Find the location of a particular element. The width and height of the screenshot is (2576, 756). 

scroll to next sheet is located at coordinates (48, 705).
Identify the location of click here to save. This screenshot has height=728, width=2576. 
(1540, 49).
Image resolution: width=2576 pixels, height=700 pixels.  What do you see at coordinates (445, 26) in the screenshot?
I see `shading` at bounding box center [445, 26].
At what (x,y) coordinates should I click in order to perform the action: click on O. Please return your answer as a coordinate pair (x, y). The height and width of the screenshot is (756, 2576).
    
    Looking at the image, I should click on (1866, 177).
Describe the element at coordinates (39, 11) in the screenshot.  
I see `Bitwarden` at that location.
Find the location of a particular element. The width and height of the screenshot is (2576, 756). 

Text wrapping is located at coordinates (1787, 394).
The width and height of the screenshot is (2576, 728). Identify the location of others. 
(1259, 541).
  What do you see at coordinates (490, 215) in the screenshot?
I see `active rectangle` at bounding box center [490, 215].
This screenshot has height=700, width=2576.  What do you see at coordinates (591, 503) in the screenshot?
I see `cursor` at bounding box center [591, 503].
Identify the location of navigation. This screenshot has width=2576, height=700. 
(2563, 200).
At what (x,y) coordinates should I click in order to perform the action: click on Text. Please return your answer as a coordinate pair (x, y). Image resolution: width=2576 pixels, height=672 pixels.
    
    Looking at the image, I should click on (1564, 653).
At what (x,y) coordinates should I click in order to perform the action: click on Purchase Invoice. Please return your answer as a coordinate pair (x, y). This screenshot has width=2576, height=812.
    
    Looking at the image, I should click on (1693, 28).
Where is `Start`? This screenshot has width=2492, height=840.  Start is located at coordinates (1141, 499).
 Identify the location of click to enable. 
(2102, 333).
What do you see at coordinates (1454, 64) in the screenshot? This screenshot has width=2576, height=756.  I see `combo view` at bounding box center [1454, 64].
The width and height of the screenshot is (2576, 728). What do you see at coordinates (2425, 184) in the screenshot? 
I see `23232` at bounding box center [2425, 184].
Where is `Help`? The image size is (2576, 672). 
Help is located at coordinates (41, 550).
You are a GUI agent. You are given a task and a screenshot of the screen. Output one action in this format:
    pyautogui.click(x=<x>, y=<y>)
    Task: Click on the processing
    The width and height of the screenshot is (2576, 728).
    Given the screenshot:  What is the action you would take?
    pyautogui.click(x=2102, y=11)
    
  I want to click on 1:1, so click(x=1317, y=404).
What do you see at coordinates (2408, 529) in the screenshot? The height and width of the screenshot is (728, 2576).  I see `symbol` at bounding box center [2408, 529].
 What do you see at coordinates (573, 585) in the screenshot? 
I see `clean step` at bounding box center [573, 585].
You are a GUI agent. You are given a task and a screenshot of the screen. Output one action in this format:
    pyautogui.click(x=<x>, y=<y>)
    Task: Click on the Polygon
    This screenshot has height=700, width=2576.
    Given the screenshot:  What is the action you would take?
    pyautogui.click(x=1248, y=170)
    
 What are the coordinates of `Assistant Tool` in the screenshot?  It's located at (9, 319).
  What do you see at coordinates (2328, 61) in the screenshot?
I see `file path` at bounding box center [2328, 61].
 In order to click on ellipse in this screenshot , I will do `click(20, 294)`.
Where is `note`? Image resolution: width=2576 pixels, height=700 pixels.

Goal -> Which lines in the items above contain the word "Where"? Extract each of those lines in full, matching case exactly.

The response ->
Where is `Start`? This screenshot has width=2492, height=840.  Start is located at coordinates (1141, 499).
Where is `Help`? The image size is (2576, 672). 
Where is `note`? Image resolution: width=2576 pixels, height=700 pixels.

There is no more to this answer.